Le indagini iniziali non hanno mai portato a risultati concreti. Nonostante le verifiche, compreso l’incarico a un geologo, nessuna traccia di Adinolfi è stata trovata nella zona in cui erano state condotte le ricerche, inclusa la vicina area del Trasimeno. L’inchiesta venne quindi archiviata nel 1995 dopo che tutte le piste seguite dai magistrati non diedero alcun esito positivo.
Nel giugno del 1996, il caso venne riaperto a seguito delle dichiarazioni di un faccendiere siciliano, secondo il quale il giudice Adinolfi sarebbe stato ucciso dalla banda della Magliana, un’organizzazione criminale con legami nell’ambiente politico e istituzionale. Il faccendiere affermò che Adinolfi stava per rivelare informazioni compromettenti al pm milanese Carlo Nocerino riguardo a una rete di società fantasma coinvolte in operazioni di compravendita di immobili. Secondo quanto dichiarato, l’uomo avrebbe appreso queste informazioni da Mario Ferraro, un colonnello del Sismi (Servizio per le informazioni e la sicurezza militare), trovato morto nel suo appartamento.

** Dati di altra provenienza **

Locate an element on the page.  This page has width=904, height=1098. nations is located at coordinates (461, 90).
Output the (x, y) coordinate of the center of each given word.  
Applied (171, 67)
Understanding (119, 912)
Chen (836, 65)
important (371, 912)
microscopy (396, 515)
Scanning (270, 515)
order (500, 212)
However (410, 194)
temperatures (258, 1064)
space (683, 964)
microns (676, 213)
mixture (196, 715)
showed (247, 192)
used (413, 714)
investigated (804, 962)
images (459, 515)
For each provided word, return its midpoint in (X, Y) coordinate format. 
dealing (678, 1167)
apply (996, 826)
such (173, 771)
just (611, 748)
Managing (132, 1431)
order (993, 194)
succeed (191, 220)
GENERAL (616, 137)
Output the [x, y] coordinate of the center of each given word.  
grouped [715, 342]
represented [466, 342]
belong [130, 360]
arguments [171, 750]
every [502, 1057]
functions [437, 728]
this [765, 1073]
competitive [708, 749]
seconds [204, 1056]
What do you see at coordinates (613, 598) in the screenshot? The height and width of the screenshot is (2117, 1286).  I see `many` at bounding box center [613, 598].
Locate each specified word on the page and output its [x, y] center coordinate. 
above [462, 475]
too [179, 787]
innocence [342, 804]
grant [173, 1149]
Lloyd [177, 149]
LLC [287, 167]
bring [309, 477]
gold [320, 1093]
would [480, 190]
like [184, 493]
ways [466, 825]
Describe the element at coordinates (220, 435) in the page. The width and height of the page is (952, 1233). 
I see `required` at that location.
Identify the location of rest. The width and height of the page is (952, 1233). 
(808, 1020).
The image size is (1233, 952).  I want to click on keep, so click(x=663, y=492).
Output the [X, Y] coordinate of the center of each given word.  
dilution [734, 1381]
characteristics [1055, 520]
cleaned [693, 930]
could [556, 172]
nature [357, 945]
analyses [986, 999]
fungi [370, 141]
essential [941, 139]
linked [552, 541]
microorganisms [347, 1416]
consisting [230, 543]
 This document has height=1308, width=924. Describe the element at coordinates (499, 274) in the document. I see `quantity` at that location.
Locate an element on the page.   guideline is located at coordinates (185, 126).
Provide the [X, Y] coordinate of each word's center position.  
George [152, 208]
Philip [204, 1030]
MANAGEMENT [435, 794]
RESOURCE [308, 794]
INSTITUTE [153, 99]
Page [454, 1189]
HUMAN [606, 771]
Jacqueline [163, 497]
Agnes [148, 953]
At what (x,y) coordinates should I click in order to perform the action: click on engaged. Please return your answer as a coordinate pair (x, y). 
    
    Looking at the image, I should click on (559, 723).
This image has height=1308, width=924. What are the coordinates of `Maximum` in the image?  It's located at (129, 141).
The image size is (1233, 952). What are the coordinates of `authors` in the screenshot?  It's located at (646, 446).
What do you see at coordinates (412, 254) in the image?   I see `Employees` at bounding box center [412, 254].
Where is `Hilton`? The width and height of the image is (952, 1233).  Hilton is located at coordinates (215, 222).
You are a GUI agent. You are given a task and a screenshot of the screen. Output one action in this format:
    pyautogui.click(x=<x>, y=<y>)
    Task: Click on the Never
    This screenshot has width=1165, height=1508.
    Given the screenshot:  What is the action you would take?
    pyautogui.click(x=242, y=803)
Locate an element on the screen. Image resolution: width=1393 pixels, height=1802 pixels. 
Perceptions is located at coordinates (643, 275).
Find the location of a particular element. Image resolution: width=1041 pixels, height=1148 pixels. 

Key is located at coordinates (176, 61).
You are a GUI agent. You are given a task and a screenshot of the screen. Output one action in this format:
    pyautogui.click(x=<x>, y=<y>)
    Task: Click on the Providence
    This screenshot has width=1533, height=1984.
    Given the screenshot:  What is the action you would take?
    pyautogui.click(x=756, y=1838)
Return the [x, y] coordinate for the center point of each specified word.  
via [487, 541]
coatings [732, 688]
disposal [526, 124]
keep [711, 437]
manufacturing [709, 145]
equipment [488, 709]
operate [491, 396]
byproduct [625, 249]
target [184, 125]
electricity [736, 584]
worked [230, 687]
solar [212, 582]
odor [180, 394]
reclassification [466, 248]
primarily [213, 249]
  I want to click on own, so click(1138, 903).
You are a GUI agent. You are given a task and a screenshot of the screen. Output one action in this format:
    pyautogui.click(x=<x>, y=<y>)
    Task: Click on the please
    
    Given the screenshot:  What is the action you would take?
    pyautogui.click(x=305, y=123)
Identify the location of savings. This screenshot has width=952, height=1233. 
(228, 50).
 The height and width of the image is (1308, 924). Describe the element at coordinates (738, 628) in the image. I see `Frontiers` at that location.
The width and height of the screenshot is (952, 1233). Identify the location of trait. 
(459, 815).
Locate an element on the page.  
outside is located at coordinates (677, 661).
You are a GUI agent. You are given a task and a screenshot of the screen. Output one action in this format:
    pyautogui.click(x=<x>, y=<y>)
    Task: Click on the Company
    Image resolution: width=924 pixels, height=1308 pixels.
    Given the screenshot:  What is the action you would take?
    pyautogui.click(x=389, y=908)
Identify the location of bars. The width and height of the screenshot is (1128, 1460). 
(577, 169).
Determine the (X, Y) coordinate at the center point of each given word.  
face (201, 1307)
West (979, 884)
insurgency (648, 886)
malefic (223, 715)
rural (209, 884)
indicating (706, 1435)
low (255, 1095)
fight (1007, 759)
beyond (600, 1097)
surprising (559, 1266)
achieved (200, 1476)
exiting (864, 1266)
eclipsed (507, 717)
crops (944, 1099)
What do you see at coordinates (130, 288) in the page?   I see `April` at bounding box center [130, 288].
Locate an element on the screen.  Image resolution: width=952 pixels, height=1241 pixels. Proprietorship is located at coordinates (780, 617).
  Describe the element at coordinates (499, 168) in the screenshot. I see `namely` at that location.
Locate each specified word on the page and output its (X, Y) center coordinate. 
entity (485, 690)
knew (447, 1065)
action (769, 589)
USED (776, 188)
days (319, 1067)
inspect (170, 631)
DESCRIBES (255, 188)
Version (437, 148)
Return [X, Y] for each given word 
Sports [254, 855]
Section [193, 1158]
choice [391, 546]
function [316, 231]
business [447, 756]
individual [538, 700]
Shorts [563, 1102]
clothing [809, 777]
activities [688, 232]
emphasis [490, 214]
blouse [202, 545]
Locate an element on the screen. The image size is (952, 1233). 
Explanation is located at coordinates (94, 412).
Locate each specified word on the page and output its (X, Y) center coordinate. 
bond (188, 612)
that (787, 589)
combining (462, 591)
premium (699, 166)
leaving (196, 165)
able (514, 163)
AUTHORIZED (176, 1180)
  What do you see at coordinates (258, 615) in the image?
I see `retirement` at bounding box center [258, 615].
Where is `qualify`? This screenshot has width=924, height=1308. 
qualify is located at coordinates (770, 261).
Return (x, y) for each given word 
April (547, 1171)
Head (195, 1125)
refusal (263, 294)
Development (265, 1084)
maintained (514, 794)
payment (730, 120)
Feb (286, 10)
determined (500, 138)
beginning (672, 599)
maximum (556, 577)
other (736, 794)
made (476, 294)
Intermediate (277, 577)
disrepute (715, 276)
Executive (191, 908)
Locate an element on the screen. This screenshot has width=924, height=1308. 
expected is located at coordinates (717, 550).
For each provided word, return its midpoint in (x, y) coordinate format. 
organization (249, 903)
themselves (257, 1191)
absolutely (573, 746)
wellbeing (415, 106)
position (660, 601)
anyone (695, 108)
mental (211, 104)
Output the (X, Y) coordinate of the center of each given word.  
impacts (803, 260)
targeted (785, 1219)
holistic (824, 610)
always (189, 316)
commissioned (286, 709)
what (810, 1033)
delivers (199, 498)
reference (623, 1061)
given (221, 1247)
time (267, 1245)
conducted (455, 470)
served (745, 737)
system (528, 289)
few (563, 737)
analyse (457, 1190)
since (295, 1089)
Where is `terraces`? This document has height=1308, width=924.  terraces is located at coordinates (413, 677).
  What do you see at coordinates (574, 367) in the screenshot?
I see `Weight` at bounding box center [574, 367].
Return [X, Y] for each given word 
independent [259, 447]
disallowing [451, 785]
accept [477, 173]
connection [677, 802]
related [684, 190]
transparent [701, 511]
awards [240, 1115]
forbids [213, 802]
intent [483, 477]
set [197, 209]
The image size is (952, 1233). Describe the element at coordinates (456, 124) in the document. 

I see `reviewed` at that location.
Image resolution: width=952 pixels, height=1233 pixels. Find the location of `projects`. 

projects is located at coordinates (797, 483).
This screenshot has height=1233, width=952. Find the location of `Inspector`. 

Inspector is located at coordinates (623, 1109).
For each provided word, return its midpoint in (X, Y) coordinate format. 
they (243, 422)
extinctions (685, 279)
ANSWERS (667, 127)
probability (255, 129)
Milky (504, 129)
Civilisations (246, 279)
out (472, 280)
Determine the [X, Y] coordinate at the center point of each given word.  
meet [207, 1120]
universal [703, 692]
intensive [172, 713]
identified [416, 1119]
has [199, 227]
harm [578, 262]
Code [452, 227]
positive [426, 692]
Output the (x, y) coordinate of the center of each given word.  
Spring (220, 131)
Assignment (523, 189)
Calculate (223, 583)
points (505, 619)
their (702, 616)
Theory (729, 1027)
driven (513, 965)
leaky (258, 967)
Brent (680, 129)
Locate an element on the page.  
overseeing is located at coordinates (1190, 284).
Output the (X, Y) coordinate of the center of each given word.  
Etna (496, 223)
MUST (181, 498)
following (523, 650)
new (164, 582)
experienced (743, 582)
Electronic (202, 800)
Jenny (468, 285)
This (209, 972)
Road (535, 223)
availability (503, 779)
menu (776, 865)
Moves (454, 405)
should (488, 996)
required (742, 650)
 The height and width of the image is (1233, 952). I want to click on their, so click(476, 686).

Il faccendiere parlò anche di un’area vicino alla casa di Enrico Nicoletti, uno dei membri chiave della banda della Magliana, dove si supponeva potessero essere stati nascosti i resti di Adinolfi.
Tuttavia, anche questa seconda indagine condotta dalla Procura di Perugia non ha dato esito positivo. Nonostante gli sforzi per rintracciare tracce fisiche e ottenere riscontri dalle dichiarazioni, le ricerche e gli approfondimenti non hanno portato alla scoperta dei resti del giudice o a nuove prove.
Al momento, la Procura di Perugia non ha alcun fascicolo aperto sulla scomparsa del giudice Adinolfi, e tutte le indagini svolte sono state concluse con archiviazioni. La recente ripresa delle ricerche a Roma ha riacceso l’interesse pubblico per il caso, ma al momento non sembrano esserci novità sostanziali che possano riaprire il fascicolo o portare a una soluzione definitiva.